Robert Harris’s brilliant novelization of the Dreyfus Affair begins in Paris, on the bitterly cold morning of Jan. 5, 1895: The disgraced army captain is led onto the parade grounds of the Ecole Militaire to suffer “military degradation” as 4,000 soldiers and 20,000 angry citizens look on.

An army general on horseback proclaims, “Alfred Dreyfus, you are not worthy to bear arms. In the name of the French people, we degrade you!” A sergeant major of the Republican Guard tears the epaulettes from Dreyfus’s shoulders, the buttons from his tunic, the gold braid from his sleeves and the red stripes from his trousers, then pulls Dreyfus’s sword from its scabbard and breaks it across his knee. Dreyfus cries out, “Long live France! I swear I am innocent!” But his words are overwhelmed by the crowd’s roar of “Traitor!” and “Death to the Jew!” He is led away to begin his journey to a barren rock called Devil’s Island, near French Guiana, where he is to spend the rest of his life for passing military secrets to the Germans.
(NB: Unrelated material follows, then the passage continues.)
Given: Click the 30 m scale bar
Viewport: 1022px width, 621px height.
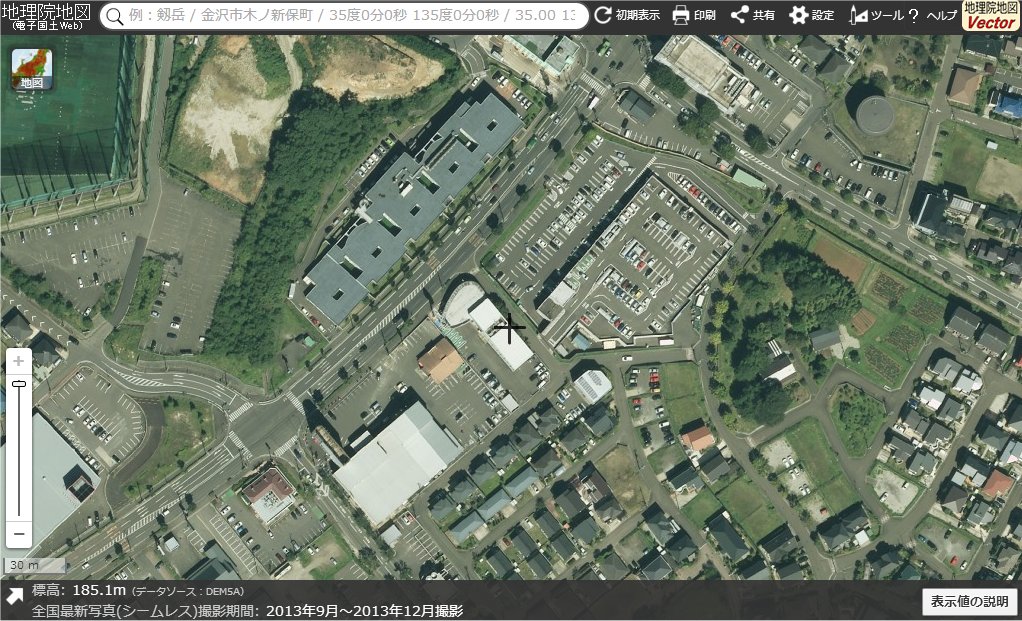Looking at the screenshot, I should tap(35, 565).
“An Officer and a Spy” thus opens with what seems to be the end of the Dreyfus Affair, but it proves to be only the beginning of what Harris, the best-selling British author of “Fatherland” and “The Ghost Writer,” calls “perhaps the greatest political scandal and miscarriage of justice in history.”

The previous year, French officials had discovered that someone had passed secrets to a German military attache. The only hard evidence was a note that military leaders decided had been written by Dreyfus, although handwriting experts were less certain. But Dreyfus was wealthy, viewed by some as arrogant, and, above all, he was a Jew in the virulently anti-Semitic French military. He was quickly convicted of treason by a closed military court; his lawyer was not allowed to examine the evidence against him — because of “national security,” a defense that governments still use to hide their misdeeds.

The novel’s narrator is 40-year-old Col. Georges Picquart, the newly appointed chief of French military intelligence. Soon after Dreyfus is sent to Devil’s Island, Picquart finds evidence that the traitor was another officer, a drunken lout named Esterhazy, who gambles to excess and spends his nights with a prostitute called Four-Fingered Marguerite. Although Picquart has no doubt that Esterhazy, not Dreyfus, is the traitor, his superiors, from the minister of war on down, make clear that the Dreyfus case is closed and that Picquart’s career will end badly if he makes trouble.

“An Officer and a Spy” brings vividly to life the many people caught up in this complex struggle. Picquart pursues the truth, loves classical music, cares for his dying mother and is deftly juggling two women, one his childhood sweetheart, now married, the other a well-born 25-year-old who is pleased to include him among her lovers. At his office, Picquart must do battle with a wily, alcoholic second-in-command who plots against him. The generals to whom he appeals for justice are of varying intelligence and charm, but none will endanger his own status for the sake of — as the minister of war himself puts it — “one Jew on a rock.”

Harris has read widely in the vast literature on the Dreyfus Affair and uses his literary skills to give his novel excitement and depth. Like all the great “nonfiction novels,” the story possesses an extra dimension, a special impact, simply because it’s true — good or bad, these are real people fighting for their lives.

Although I encountered the Dreyfus Affair in school, eons ago, I confess that I had forgotten its outcome. In general, ignorance is to be avoided, but in this case, it was bliss because it turned a historical novel into the most suspenseful of thrillers. I raced along feverishly to find out if Dreyfus would be freed from Devil’s Island or IF, in the alternative, Picquart was destined to join him there.

The military cover-up at first seemed all-powerful, but it slowly began to crumble. “J’accuse!” — the novelist Emile Zola’s passionate indictment of the conspiracy — still echoes through history, but its immediate outcome is less well remembered: Zola was sued for defamation, found guilty and forced to flee to England to avoid jail.

In a scene that anticipates “J’accuse!,” Picquart meets secretly with Zola and other supporters of Dreyfus. Arguing for the need to rally public support, Picquart tells the novelist, “Reality must be transformed into a work of art.” Harris has done that in this mesmerizing novel. The Dreyfus Affair remains astonishing, and this exceptional piece of popular fiction does it justice.

Anderson regularly reviews mysteries and thrillers for Book World.